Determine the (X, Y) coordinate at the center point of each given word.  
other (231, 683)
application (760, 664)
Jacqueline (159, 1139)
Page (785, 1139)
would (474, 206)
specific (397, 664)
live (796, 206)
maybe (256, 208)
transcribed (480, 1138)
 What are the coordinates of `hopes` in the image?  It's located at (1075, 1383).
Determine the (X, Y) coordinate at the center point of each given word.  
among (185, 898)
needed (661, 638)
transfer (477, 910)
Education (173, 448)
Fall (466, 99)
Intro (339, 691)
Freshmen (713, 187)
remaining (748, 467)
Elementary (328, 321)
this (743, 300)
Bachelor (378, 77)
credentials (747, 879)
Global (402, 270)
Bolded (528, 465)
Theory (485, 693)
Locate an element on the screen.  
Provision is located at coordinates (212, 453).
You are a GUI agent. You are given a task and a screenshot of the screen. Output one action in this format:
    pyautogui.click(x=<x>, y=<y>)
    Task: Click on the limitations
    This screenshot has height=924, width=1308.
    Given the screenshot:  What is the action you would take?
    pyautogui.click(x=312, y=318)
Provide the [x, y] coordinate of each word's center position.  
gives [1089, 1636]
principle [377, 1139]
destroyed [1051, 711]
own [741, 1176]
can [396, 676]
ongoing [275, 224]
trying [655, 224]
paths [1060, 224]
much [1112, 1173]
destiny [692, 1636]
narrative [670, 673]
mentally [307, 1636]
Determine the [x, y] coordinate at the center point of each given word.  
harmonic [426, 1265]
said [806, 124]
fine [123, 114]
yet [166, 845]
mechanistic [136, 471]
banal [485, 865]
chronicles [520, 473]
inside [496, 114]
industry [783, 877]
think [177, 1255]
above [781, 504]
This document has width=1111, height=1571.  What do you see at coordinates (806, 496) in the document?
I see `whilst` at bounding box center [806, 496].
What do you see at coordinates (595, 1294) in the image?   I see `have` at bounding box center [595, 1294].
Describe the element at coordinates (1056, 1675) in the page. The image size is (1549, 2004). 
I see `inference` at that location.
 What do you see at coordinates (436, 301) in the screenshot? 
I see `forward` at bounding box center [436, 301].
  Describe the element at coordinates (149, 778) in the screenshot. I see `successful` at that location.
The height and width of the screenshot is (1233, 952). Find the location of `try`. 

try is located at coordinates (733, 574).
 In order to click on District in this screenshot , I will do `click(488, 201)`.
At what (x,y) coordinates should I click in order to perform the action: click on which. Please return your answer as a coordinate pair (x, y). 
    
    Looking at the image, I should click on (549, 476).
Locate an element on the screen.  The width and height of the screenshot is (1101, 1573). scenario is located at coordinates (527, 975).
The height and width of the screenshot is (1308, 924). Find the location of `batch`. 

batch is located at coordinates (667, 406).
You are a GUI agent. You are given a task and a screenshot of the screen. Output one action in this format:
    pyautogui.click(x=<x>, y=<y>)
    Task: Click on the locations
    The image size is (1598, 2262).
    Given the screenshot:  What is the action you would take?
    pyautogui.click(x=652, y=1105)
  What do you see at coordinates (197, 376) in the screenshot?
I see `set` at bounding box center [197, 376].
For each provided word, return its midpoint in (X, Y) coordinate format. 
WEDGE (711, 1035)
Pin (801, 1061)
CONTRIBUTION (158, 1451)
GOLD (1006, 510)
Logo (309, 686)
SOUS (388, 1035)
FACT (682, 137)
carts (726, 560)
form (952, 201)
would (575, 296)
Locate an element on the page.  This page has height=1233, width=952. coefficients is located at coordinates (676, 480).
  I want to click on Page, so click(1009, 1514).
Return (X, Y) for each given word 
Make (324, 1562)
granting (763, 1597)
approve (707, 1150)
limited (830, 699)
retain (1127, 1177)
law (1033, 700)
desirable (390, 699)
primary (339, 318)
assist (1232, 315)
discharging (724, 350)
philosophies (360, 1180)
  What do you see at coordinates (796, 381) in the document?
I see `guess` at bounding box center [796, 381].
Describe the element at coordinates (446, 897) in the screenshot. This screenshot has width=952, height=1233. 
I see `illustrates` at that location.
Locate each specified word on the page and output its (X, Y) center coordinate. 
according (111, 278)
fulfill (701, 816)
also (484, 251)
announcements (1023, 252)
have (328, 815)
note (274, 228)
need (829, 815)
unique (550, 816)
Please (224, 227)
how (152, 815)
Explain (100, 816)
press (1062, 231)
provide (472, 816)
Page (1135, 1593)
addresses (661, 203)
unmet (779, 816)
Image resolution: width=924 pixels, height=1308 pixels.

◆ ◆ ◆ ◆ ◆

THE TASK:
Rewrite all of the material above with every "center point" changed to "midpoint", keeping everything else the same.

ANSWER BELOW:
Determine the (X, Y) coordinate at the midpoint of each given word.  
other (231, 683)
application (760, 664)
Jacqueline (159, 1139)
Page (785, 1139)
would (474, 206)
specific (397, 664)
live (796, 206)
maybe (256, 208)
transcribed (480, 1138)
 What are the coordinates of `hopes` in the image?  It's located at (1075, 1383).
Determine the (X, Y) coordinate at the midpoint of each given word.  
among (185, 898)
needed (661, 638)
transfer (477, 910)
Education (173, 448)
Fall (466, 99)
Intro (339, 691)
Freshmen (713, 187)
remaining (748, 467)
Elementary (328, 321)
this (743, 300)
Bachelor (378, 77)
credentials (747, 879)
Global (402, 270)
Bolded (528, 465)
Theory (485, 693)
Locate an element on the screen.  
Provision is located at coordinates (212, 453).
You are a GUI agent. You are given a task and a screenshot of the screen. Output one action in this format:
    pyautogui.click(x=<x>, y=<y>)
    Task: Click on the limitations
    This screenshot has height=924, width=1308.
    Given the screenshot:  What is the action you would take?
    pyautogui.click(x=312, y=318)
Provide the [x, y] coordinate of each word's center position.  
gives [1089, 1636]
principle [377, 1139]
destroyed [1051, 711]
own [741, 1176]
can [396, 676]
ongoing [275, 224]
trying [655, 224]
paths [1060, 224]
much [1112, 1173]
destiny [692, 1636]
narrative [670, 673]
mentally [307, 1636]
Determine the [x, y] coordinate at the midpoint of each given word.  
harmonic [426, 1265]
said [806, 124]
fine [123, 114]
yet [166, 845]
mechanistic [136, 471]
banal [485, 865]
chronicles [520, 473]
inside [496, 114]
industry [783, 877]
think [177, 1255]
above [781, 504]
This document has width=1111, height=1571.  What do you see at coordinates (806, 496) in the document?
I see `whilst` at bounding box center [806, 496].
What do you see at coordinates (595, 1294) in the image?   I see `have` at bounding box center [595, 1294].
Describe the element at coordinates (1056, 1675) in the page. The image size is (1549, 2004). 
I see `inference` at that location.
 What do you see at coordinates (436, 301) in the screenshot? 
I see `forward` at bounding box center [436, 301].
  Describe the element at coordinates (149, 778) in the screenshot. I see `successful` at that location.
The height and width of the screenshot is (1233, 952). Find the location of `try`. 

try is located at coordinates (733, 574).
 In order to click on District in this screenshot , I will do `click(488, 201)`.
At what (x,y) coordinates should I click in order to perform the action: click on which. Please return your answer as a coordinate pair (x, y). 
    
    Looking at the image, I should click on (549, 476).
Locate an element on the screen.  The width and height of the screenshot is (1101, 1573). scenario is located at coordinates (527, 975).
The height and width of the screenshot is (1308, 924). Find the location of `batch`. 

batch is located at coordinates (667, 406).
You are a GUI agent. You are given a task and a screenshot of the screen. Output one action in this format:
    pyautogui.click(x=<x>, y=<y>)
    Task: Click on the locations
    The image size is (1598, 2262).
    Given the screenshot:  What is the action you would take?
    pyautogui.click(x=652, y=1105)
  What do you see at coordinates (197, 376) in the screenshot?
I see `set` at bounding box center [197, 376].
For each provided word, return its midpoint in (X, Y) coordinate format. 
WEDGE (711, 1035)
Pin (801, 1061)
CONTRIBUTION (158, 1451)
GOLD (1006, 510)
Logo (309, 686)
SOUS (388, 1035)
FACT (682, 137)
carts (726, 560)
form (952, 201)
would (575, 296)
Locate an element on the page.  This page has height=1233, width=952. coefficients is located at coordinates (676, 480).
  I want to click on Page, so click(1009, 1514).
Return (X, Y) for each given word 
Make (324, 1562)
granting (763, 1597)
approve (707, 1150)
limited (830, 699)
retain (1127, 1177)
law (1033, 700)
desirable (390, 699)
primary (339, 318)
assist (1232, 315)
discharging (724, 350)
philosophies (360, 1180)
  What do you see at coordinates (796, 381) in the document?
I see `guess` at bounding box center [796, 381].
Describe the element at coordinates (446, 897) in the screenshot. This screenshot has width=952, height=1233. 
I see `illustrates` at that location.
Locate each specified word on the page and output its (X, Y) center coordinate. 
according (111, 278)
fulfill (701, 816)
also (484, 251)
announcements (1023, 252)
have (328, 815)
note (274, 228)
need (829, 815)
unique (550, 816)
Please (224, 227)
how (152, 815)
Explain (100, 816)
press (1062, 231)
provide (472, 816)
Page (1135, 1593)
addresses (661, 203)
unmet (779, 816)
Image resolution: width=924 pixels, height=1308 pixels.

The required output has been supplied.